GIVEN PROBLEM => Please return, in full, every line of the records that contains the word "resolution".

INPUT =>

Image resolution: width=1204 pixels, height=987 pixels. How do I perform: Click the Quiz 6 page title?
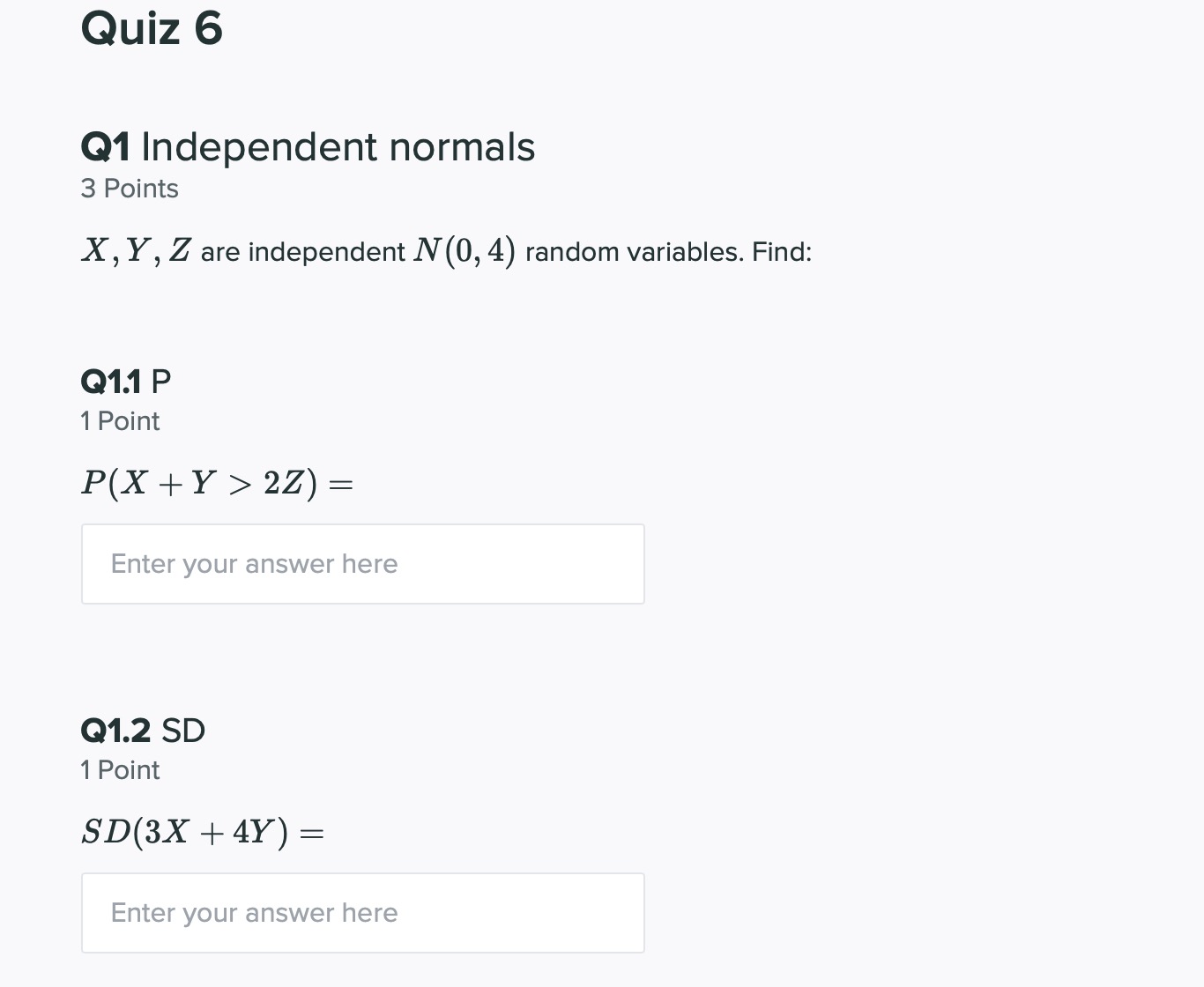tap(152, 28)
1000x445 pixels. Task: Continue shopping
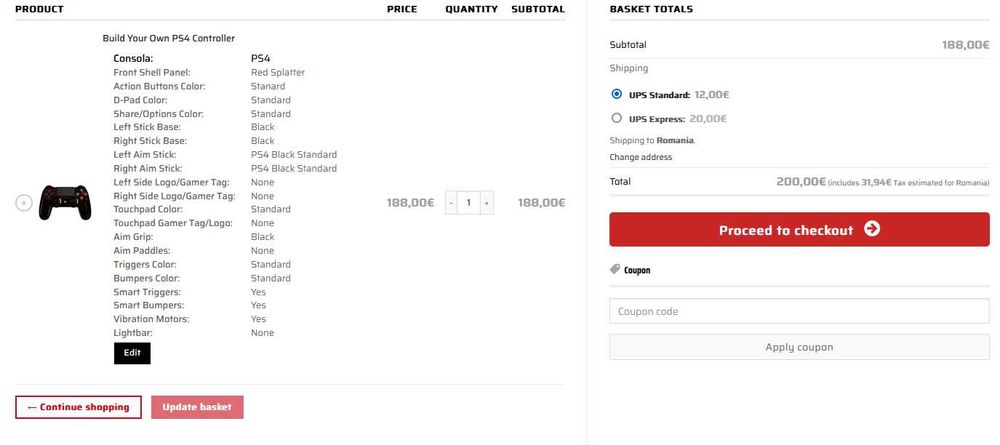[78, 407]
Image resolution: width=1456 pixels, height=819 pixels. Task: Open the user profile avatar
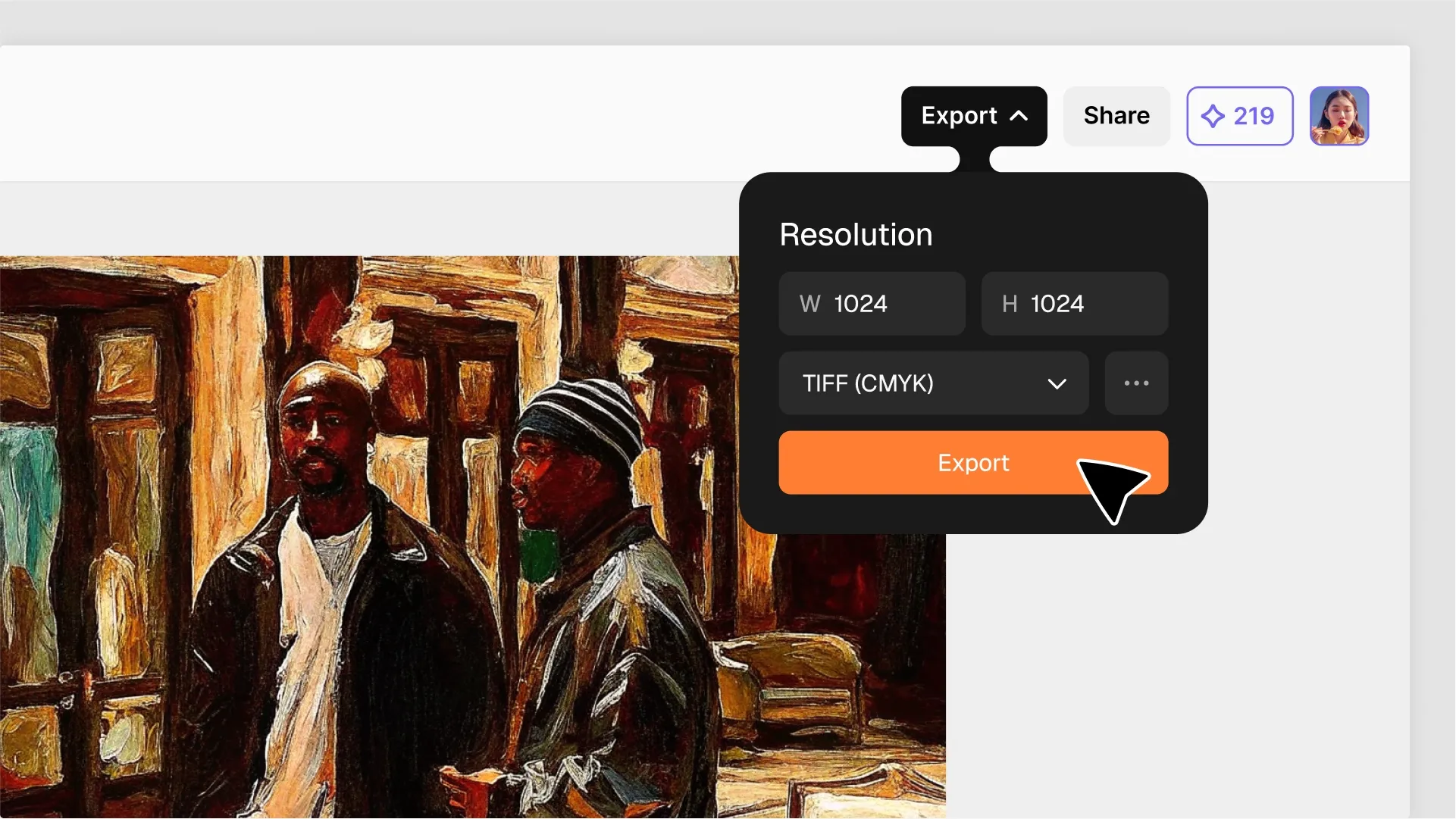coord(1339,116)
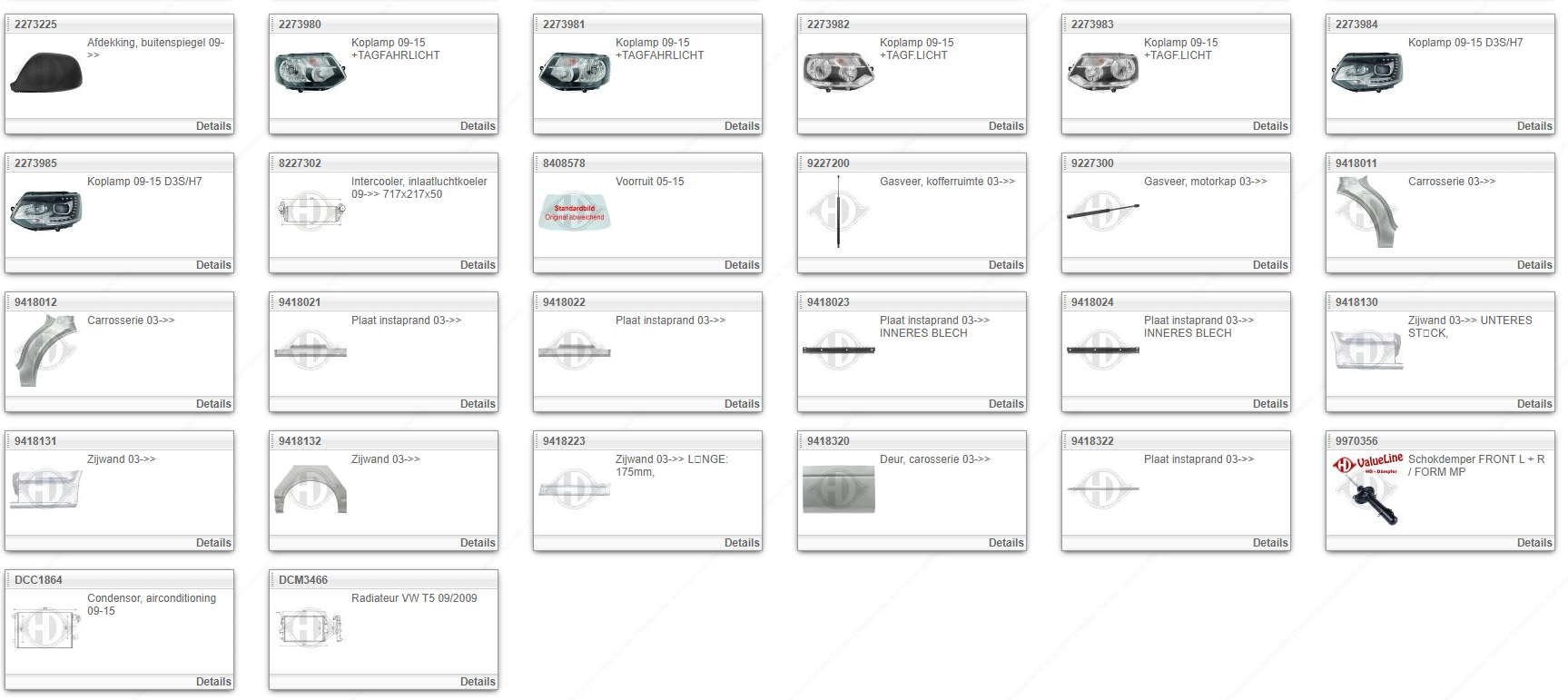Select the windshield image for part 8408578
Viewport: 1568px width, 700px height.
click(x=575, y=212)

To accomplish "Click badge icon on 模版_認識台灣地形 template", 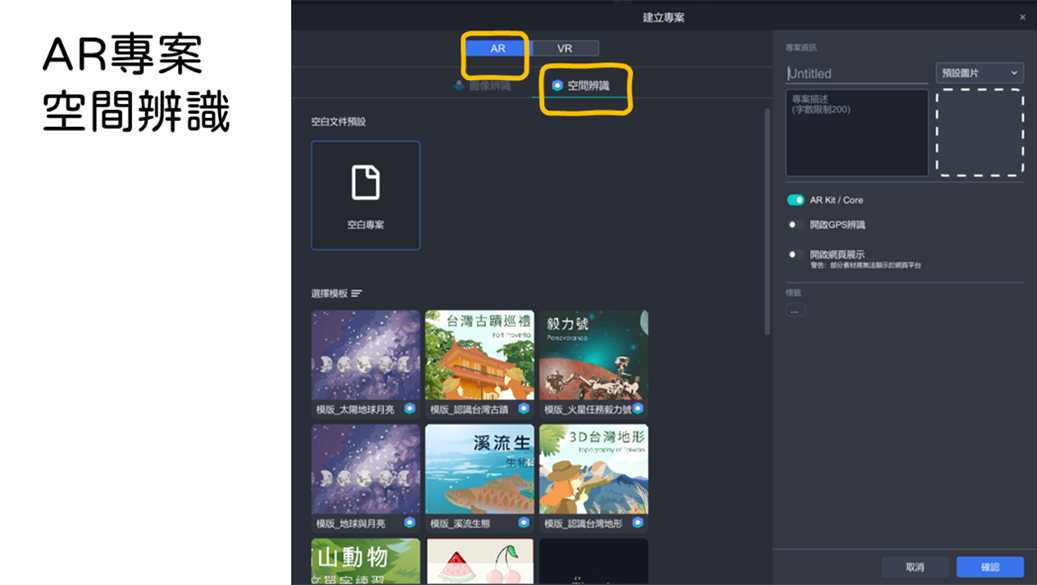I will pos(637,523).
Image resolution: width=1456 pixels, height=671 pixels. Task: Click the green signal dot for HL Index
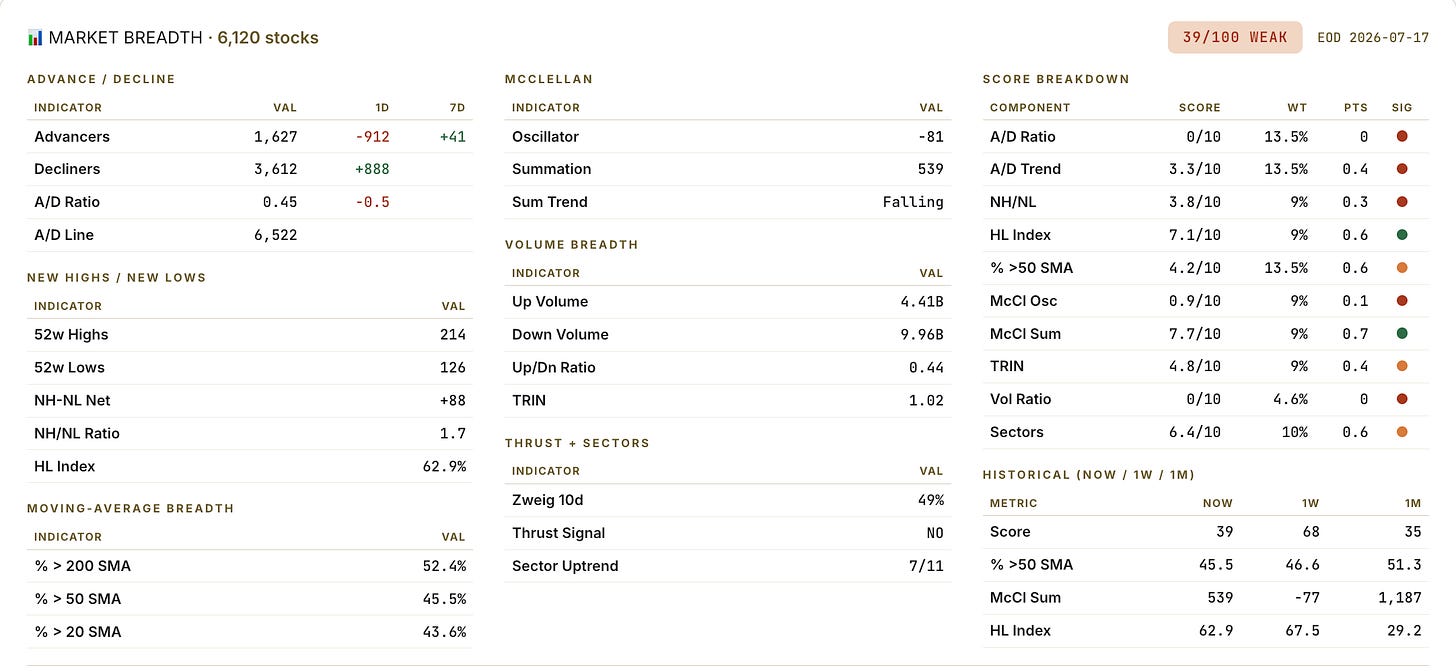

FINAL RESULT =>
Image resolution: width=1204 pixels, height=987 pixels. How do I perform: Click the Quiz 6 page title?
Image resolution: width=1456 pixels, height=819 pixels. Task: Open the user profile avatar
Image resolution: width=1456 pixels, height=671 pixels. Task: Click the green signal dot for HL Index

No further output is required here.